Chronic kidney disease (CKD) associated with cystic fibrosis
As cystic fibrosis (CF) patients receive better treatments that improve their life expectancy, they have now begun to develop progressive malfunction of their kidneys. Consequently, the prevalence of CKD associated with CF is now twice that of the general population. Using the epididymis as a model system, we revealed a previously unrecognized role for CFTR, the protein whose mutations cause CF, as a crucial regulator of epithelial tubulogenesis and remodeling.
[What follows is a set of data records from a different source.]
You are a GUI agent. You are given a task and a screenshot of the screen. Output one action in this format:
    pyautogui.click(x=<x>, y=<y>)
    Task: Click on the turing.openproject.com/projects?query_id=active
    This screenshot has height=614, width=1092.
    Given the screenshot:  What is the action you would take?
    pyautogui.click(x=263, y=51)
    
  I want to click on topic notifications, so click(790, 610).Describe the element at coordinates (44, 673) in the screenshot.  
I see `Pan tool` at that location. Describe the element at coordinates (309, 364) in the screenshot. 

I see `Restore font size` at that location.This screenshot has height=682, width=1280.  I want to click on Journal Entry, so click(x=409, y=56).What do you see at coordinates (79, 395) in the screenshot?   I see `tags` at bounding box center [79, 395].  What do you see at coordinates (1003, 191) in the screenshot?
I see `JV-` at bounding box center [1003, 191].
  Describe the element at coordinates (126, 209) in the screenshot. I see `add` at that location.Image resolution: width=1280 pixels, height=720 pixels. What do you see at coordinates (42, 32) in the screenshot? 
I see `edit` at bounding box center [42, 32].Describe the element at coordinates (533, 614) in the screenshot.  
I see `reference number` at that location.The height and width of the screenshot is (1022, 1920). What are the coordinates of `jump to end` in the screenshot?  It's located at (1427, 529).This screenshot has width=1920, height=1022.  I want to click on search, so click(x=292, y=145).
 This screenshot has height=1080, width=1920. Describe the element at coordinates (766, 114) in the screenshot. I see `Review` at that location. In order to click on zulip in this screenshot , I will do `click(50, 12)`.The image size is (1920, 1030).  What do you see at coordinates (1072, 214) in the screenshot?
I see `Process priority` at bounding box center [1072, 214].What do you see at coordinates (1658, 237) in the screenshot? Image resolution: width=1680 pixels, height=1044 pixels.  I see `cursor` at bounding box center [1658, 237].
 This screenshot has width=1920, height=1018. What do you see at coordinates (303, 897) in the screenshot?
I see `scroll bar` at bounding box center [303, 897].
We showed that CFTR regulates the proliferation/differentiation switch during tubulogenesis. Through its interaction with the tight junction (TJ) protein ZO1, CFTR contributes to the retention of the transcription factor ZONAB outside the nucleus, in TJs, leading to decrease in proliferation and activation of differentiation. Our recent findings, thus, provide a new paradigm for the etiology of diseases associated with CFTR mutations, including cystic fibrosis. We are currently investigating the possibility that disruption of the CFTR/ZO1/ZONAB interaction leads to a reduced capacity of the kidney to re-differentiate after injury.
Three-dimensional modeling of basal cell function in pseudostratified epithelia
Many organs in the body, including those of the reproductive tract and the lungs, are comprised of a system of tubules lined by epithelial cells. The prevailing view is that so-called “basal cells” in these epithelia are never in contact with the fluid or air-filled cavity (known as the lumen), but we showed that these cells in fact extend long, slender projections, which we named “axiopodia”, that scan the luminal content. We showed that basal cells modulate organ function by communicating their findings to adjacent cells via the local production of nitric oxide. Using multi-photon in vivo microscopy, we made the surprising discovery that basal cell axiopodia periodically extend and retract over time. We found that axiopodia extensions and retractions follow an oscillatory pattern. This movement, which we referred to as periodic axial motility (PAM), is controlled by c-Src and MEK1/2-ERK1/2. Therapeutic inhibition of tyrosine kinase activity induces a retraction of these projections. Such unexpected cell motility may reflect a novel mechanism by which specialized epithelial cells sample the luminal environment. We have also found basal cell axiopodia in several epithelia, including the trachea, olfactory mucosa, prostate and seminal vesicles, showing that the luminal sampling property of basal cells might be a generalized phenomenon. Our research will promote new diagnostic and therapeutic strategies for diseases including male infertility, chronic obstructive airway disease, asthma and cystic fibrosis.